**Records provided:**

※

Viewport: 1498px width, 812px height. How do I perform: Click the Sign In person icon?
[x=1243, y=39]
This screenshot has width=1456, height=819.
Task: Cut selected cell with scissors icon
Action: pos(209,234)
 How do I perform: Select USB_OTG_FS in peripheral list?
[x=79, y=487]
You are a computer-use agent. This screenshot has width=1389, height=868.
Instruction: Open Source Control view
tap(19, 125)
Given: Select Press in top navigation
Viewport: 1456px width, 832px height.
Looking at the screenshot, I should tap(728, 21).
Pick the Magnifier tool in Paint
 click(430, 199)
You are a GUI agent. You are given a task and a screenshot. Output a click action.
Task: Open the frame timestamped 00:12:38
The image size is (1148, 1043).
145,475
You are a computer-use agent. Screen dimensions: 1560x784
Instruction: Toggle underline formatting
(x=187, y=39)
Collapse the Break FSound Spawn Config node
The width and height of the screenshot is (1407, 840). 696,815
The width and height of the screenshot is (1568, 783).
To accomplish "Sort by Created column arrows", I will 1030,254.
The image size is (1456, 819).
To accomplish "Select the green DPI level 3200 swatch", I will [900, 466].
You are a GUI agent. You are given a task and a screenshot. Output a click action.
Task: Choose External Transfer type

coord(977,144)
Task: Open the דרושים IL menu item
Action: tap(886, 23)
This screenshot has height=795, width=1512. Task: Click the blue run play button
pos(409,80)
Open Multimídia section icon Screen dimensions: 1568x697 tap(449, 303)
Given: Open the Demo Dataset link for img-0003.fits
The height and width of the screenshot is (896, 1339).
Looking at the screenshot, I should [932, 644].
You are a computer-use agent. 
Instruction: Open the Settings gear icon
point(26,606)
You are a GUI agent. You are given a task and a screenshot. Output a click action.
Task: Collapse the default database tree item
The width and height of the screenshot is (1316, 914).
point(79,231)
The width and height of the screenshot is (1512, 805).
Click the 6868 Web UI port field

※

**Work order:** Only the lines from the top of the data through the line that contains "Given: Open the" should be quoted, exactly as they stand.

**Task response:**
Viewport: 1498px width, 812px height. How do I perform: Click the Sign In person icon?
[x=1243, y=39]
This screenshot has width=1456, height=819.
Task: Cut selected cell with scissors icon
Action: pos(209,234)
 How do I perform: Select USB_OTG_FS in peripheral list?
[x=79, y=487]
You are a computer-use agent. This screenshot has width=1389, height=868.
Instruction: Open Source Control view
tap(19, 125)
Given: Select Press in top navigation
Viewport: 1456px width, 832px height.
Looking at the screenshot, I should tap(728, 21).
Pick the Magnifier tool in Paint
 click(430, 199)
You are a GUI agent. You are given a task and a screenshot. Output a click action.
Task: Open the frame timestamped 00:12:38
The image size is (1148, 1043).
145,475
You are a computer-use agent. Screen dimensions: 1560x784
Instruction: Toggle underline formatting
(x=187, y=39)
Collapse the Break FSound Spawn Config node
The width and height of the screenshot is (1407, 840). 696,815
The width and height of the screenshot is (1568, 783).
To accomplish "Sort by Created column arrows", I will 1030,254.
The image size is (1456, 819).
To accomplish "Select the green DPI level 3200 swatch", I will [900, 466].
You are a GUI agent. You are given a task and a screenshot. Output a click action.
Task: Choose External Transfer type

coord(977,144)
Task: Open the דרושים IL menu item
Action: tap(886, 23)
This screenshot has height=795, width=1512. Task: Click the blue run play button
pos(409,80)
Open Multimídia section icon Screen dimensions: 1568x697 tap(449, 303)
Given: Open the Demo Dataset link for img-0003.fits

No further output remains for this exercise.